Je me tus, subissant ce que j'entendais. J'avais la tête bourdonnante, à force d'informations.

- Votre seconde erreur, mademoiselle Deveille, est de croire que les six-cent GEN qui gravitent à l'Institut sont les seuls existants. Vous ne voyez que la partie émergée de l'iceberg, je le crains. Mais cela importe peu. J'ai ici quelque chose qui achèvera de vous convaincre de rester.

- Pourquoi vous obstinez-vous ? demandai-je, effrayée à l'idée de ce qui allait suivre. Vous avez bien tué ce garçon qui volait dans la cuisine, non ?
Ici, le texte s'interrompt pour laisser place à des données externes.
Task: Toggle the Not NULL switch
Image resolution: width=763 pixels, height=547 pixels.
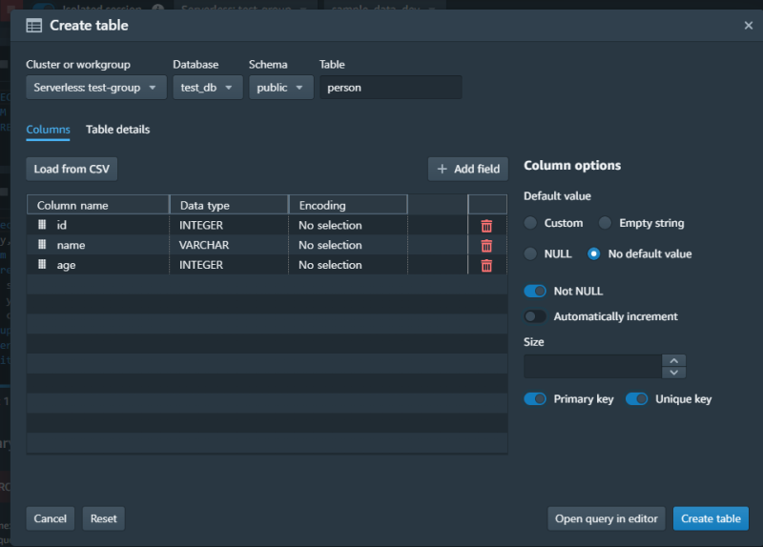Action: (535, 291)
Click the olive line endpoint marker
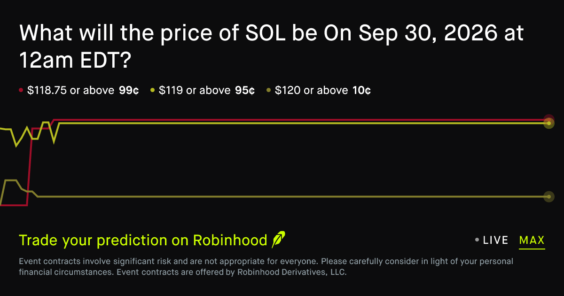 [548, 196]
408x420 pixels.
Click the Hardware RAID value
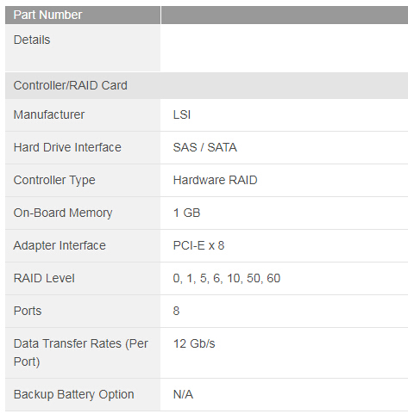[215, 180]
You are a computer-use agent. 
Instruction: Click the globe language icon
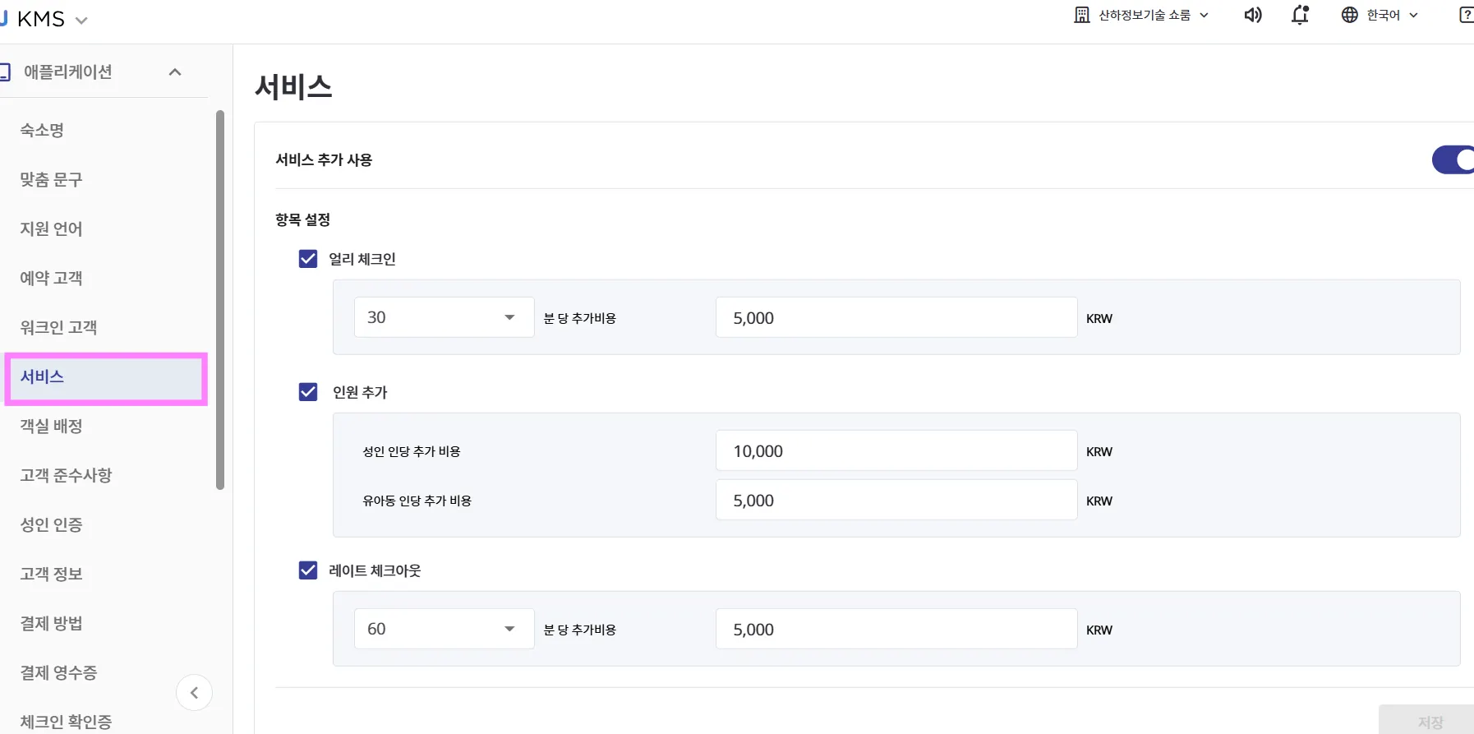[1349, 16]
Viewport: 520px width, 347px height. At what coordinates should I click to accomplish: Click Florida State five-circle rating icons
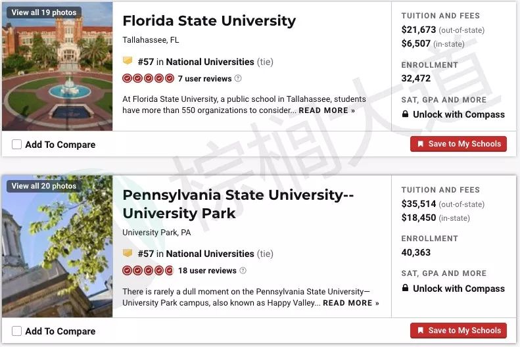148,79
Ulrich Marx pinça les lèvres mais ne dit rien. Il alluma sa table de travail et des images apparurent sous mes yeux. Je mis quelques secondes à reconnaître l'endroit, mais dès que la lumière se fit dans mon esprit, je crus défaillir.

La cuisine de ma maison. Celle où j'avais pris chaque repas depuis sept ans. Avant cela, nous habitions en appartement mais mes parents avaient toujours rêvé d'une maison avec un grand jardin, et dès qu'ils avaient acquis celle-ci, nous avions aussi adopté un chien.

Ma mère était assise à la table, ses cheveux châtains coupés soigneusement au carré, un café devant elle. Ses traits étaient tirés et ses mains serrées autour de la tasse. La porte du fond s'ouvrit et mon père entra, un sac de courses bien chargé dans une main et le pain sous le bras. Ils se parlèrent puis rangèrent les courses. Tous deux partageaient les mêmes cernes et le teint pâle de ceux qui vivent dans le chagrin.

Mon cœur tomba comme une pierre dans ma poitrine. Marx les faisait surveiller.

L'image changea et me montra Nathan, mon frère, en plein tri des livres de sa bibliothèque. Sa chambre, située en face de la mienne, regorgeait de photos de nous deux. De grosses poches soulignaient ses yeux.

- Ça suffit, assénai-je.

Dans ma poche, mes doigts se refermèrent lentement sur les petits objets métalliques qu'on avait bêtement oublié de me retirer. Marx me dévisagea et comprit avant même que je ne sache moi-même ce que j'allais faire.

- A terre !

Mais il était déjà trop tard.

D'une détente puissante, je me levai et lançai deux billes le plus loin possible. Le mur disparut dans un nuage de plâtre et de verre qui emporta également la fontaine. Soufflée par l'explosion, je m'écoulai près de ma chaise.